18th day without a car

“Mommy, why are you counting the days without a car?” Twin I asked me when she saw me drafting a blog entry the other day.

“It’s like counting days without alcohol, darling. I’m so addicted to having a car at my disposal that I already forgot how to use public transport,” I said.

So it has been 18 days since I went outside my 4-km radius. It’s like a self-imposed quarantine or something.

Meanwhile, I had been struggling with sleep again for a couple of weeks now. My hours are upside down again and this time I’m keeping London hours. I don’t know how long I will be like this but this should be fixed once I get out of my house again. Maybe when I’m in Singapore my hours will be saner.

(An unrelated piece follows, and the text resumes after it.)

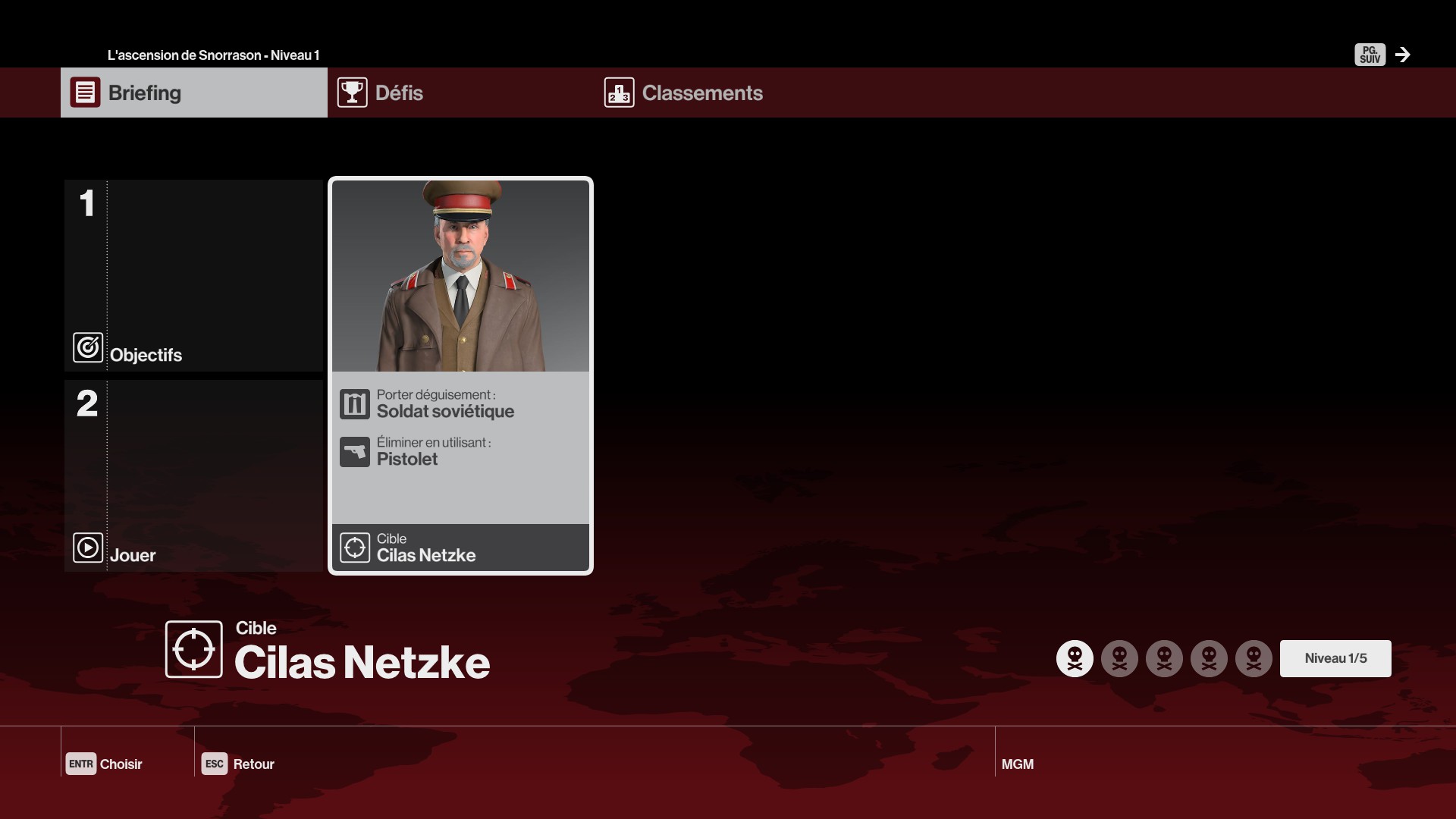Click the PG. SUIV key indicator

Speaking of which, I learned that none in my cluster in our company has been coming to our office regularly so I guess I really don’t have to drop by our office and I should just go straight to our conferences. I’ll just work in my hotel if I need to. Even my deputy hasn’t been reporting to our office because there’s no strict back-to-office order for us journos. That’s some kind of relief for me since I don’t want to be hopping from one train station to another just to show my face to people I don’t really need to work with. Those who regularly report to office belong to a different cluster. Well I could try to be friendly but my schedule is just packed and I don’t even have room for that.


One of the realizations I have in my healing process is this:

I now know that I am more than enough.

I am a treasure to somebody else and I no longer want to recall that feeling I had for more than 1.5 years that I am trash, hence, I was treated like trash.

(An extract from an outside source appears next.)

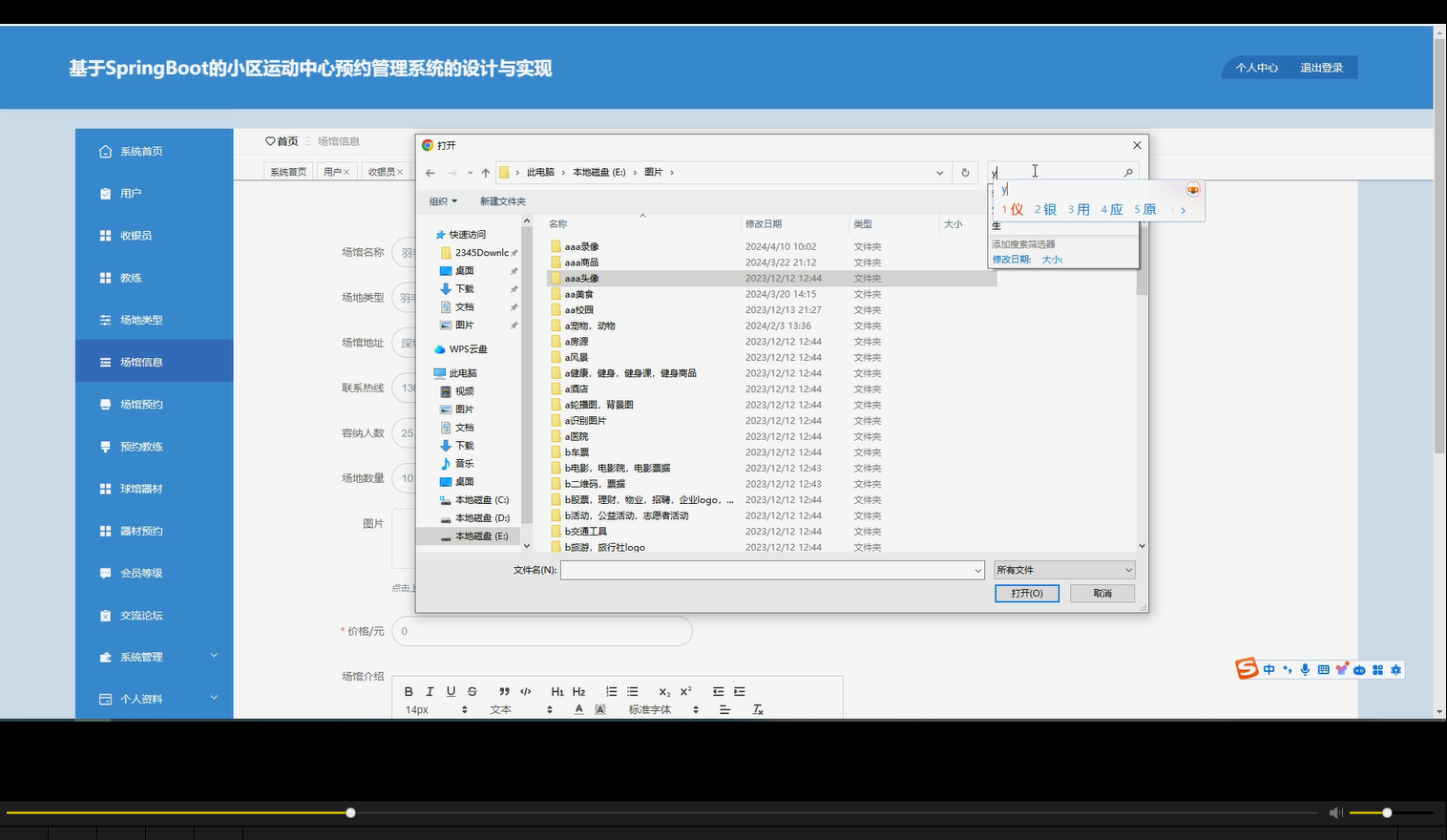Click the 退出登录 link
This screenshot has width=1447, height=840.
[x=1322, y=67]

I will never allow myself to be in that position again. It destroys you.

Now that I’m ok, I am able to parse things more clearly. I am thanking God everyday that I chose this route and resisted friends’ suggestions to put myself in the market to heal. That’s not healing; it’s escaping. The problem will still persist and you’re just applying bandage upon bandage on a wound that is undergoing gangrene necrosis. In the end it will kill you. You’ll just realize that you’re already emotionally dead at age 50 and you’ve never had anything meaningful all those years.

And you wonder where has the time gone.

I have now learned to love myself and realized my real value so I don’t need another person’s validation for that. I am beautiful, intelligent, funny, caring, and dignified and I truly believe that, not just lip service to myself. Now that I’ve reached that stage, I think I would have a healthier relationship with the next person since I am not looking to become a whole person through my partner. I am already whole, with or without that partner. I don’t have to bend over and backwards just to accommodate that person and make him love me.

Just be.

And these are lessons I have already imparted to my girls this early.